▸ **WORK TO COMPLETE**: Can you transcribe every record below exactly as it appears?

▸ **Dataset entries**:
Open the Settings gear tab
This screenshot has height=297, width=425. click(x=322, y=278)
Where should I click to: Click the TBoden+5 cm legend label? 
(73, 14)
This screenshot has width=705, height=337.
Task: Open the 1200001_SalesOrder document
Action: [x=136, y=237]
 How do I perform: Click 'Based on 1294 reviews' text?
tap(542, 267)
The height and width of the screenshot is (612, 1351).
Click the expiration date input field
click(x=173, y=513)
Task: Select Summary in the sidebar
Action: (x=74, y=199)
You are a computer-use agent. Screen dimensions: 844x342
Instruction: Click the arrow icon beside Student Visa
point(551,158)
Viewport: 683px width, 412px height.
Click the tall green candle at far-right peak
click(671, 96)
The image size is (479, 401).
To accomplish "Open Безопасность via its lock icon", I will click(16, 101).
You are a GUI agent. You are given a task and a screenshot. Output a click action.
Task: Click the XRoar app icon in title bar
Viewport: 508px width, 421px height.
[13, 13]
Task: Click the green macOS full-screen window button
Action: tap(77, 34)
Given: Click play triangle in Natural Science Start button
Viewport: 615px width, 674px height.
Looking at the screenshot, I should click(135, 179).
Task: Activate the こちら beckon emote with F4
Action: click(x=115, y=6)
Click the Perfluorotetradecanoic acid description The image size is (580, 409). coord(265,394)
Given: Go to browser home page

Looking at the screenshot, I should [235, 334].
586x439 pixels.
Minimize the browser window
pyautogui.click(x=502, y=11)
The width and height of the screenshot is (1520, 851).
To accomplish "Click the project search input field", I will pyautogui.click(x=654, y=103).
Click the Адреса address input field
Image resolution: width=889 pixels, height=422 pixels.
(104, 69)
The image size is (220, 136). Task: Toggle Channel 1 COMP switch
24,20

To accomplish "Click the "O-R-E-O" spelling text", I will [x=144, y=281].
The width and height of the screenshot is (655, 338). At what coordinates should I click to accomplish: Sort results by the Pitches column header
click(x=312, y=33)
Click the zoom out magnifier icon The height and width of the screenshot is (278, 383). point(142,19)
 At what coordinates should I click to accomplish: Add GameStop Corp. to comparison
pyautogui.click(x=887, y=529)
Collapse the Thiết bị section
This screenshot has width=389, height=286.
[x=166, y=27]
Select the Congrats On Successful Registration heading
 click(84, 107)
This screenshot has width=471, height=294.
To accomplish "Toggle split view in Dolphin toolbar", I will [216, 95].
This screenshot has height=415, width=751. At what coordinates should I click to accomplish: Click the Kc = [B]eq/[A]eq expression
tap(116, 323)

▸ **ANSWER BOX**:
Open the Settings gear tab
This screenshot has height=297, width=425. click(x=322, y=278)
Where should I click to: Click the TBoden+5 cm legend label? 
(73, 14)
This screenshot has width=705, height=337.
Task: Open the 1200001_SalesOrder document
Action: [x=136, y=237]
 How do I perform: Click 'Based on 1294 reviews' text?
tap(542, 267)
The height and width of the screenshot is (612, 1351).
Click the expiration date input field
click(x=173, y=513)
Task: Select Summary in the sidebar
Action: (x=74, y=199)
You are a computer-use agent. Screen dimensions: 844x342
Instruction: Click the arrow icon beside Student Visa
point(551,158)
Viewport: 683px width, 412px height.
Click the tall green candle at far-right peak
click(671, 96)
The image size is (479, 401).
To accomplish "Open Безопасность via its lock icon", I will click(16, 101).
You are a GUI agent. You are given a task and a screenshot. Output a click action.
Task: Click the XRoar app icon in title bar
Viewport: 508px width, 421px height.
[13, 13]
Task: Click the green macOS full-screen window button
Action: tap(77, 34)
Given: Click play triangle in Natural Science Start button
Viewport: 615px width, 674px height.
Looking at the screenshot, I should click(135, 179).
Task: Activate the こちら beckon emote with F4
Action: click(x=115, y=6)
Click the Perfluorotetradecanoic acid description The image size is (580, 409). coord(265,394)
Given: Go to browser home page

Looking at the screenshot, I should [235, 334].
586x439 pixels.
Minimize the browser window
pyautogui.click(x=502, y=11)
The width and height of the screenshot is (1520, 851).
To accomplish "Click the project search input field", I will pyautogui.click(x=654, y=103).
Click the Адреса address input field
Image resolution: width=889 pixels, height=422 pixels.
(104, 69)
The image size is (220, 136). Task: Toggle Channel 1 COMP switch
24,20

To accomplish "Click the "O-R-E-O" spelling text", I will [x=144, y=281].
The width and height of the screenshot is (655, 338). At what coordinates should I click to accomplish: Sort results by the Pitches column header
click(x=312, y=33)
Click the zoom out magnifier icon The height and width of the screenshot is (278, 383). point(142,19)
 At what coordinates should I click to accomplish: Add GameStop Corp. to comparison
pyautogui.click(x=887, y=529)
Collapse the Thiết bị section
This screenshot has width=389, height=286.
[x=166, y=27]
Select the Congrats On Successful Registration heading
 click(84, 107)
This screenshot has width=471, height=294.
To accomplish "Toggle split view in Dolphin toolbar", I will [216, 95].
This screenshot has height=415, width=751. At what coordinates should I click to accomplish: Click the Kc = [B]eq/[A]eq expression
tap(116, 323)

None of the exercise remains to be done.